How do fractional cent dividends work?

In ETFs such as SPY, which represents a group of stocks, the dividends come from pooling the underlying dividends and comes to a long decimal (such as $1.383619 on 2019-09-20). 

  1. What is the official source to get the exact dividend amount?  Different online sources state the same dividend rounded to fewer decimal points, so it is unclear what the exact amount is.

  2. I imagine that if the dividend is for value X and you own Y shares, then you will receive X * Y where any rounding to the cent occurs after multiplication.  And that the rounding can vary by broker (i.e. their rounding method, or not rounding at all if they let accounts hold fractional cents).  Are those statements correct?

Similar Question: How is a dividend amount that is a fraction of a penny handled?

1 Answer 1


I have received hundreds of dividends on preferred stocks over the past 20 years and the vast majority of them pay quarterly dividends that have more than two decimal places. The total amount of the dividend received on the Pay Date was rounded out to the nearest full penny. While it makes no difference who does it, I suspect that it is the issuer who is doing so rather than the broker since the broker is merely the intermediary.

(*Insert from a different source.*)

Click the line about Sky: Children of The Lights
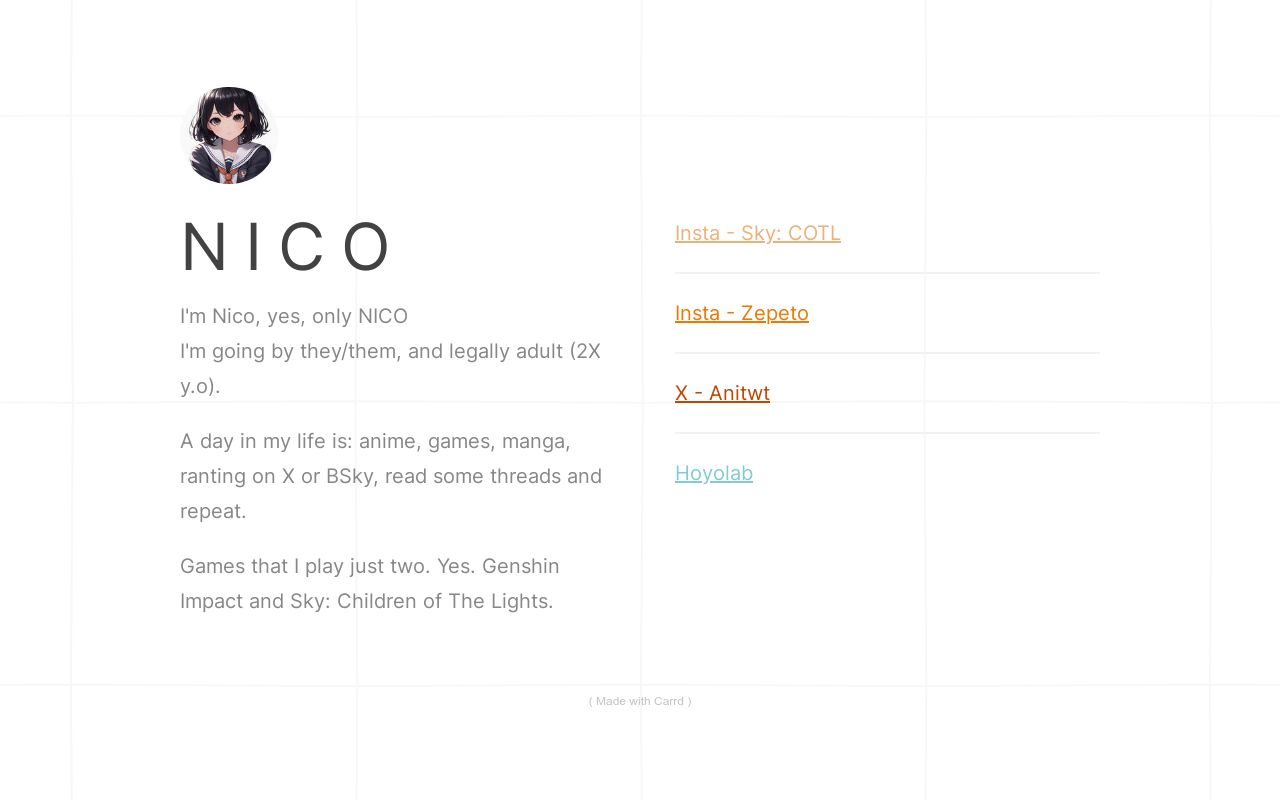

I would surmise that the procedure for an ETF should be no different than mentioned above. Each company pays the rounded dividend to the fund and the fund then tallies the quarterly amount up and then carries the total amount of the quarterly dividend out to as many decimal places as they choose. That amount (for example, $1.383619) is then multiplied by the number of shares you own, the total dividend to be paid to you is then rounded to the nearest penny and that's what you receive on the Pay Date.

Even if every SPY company rounded the dividend to the nearest penny, you're only talking about a few dollars, if that, and in the end, it's moot because dividends are not income. Your account value does not increase because of one since share price is reduced by the exchanges by the exact amount of the dividend on the ex-dividend date.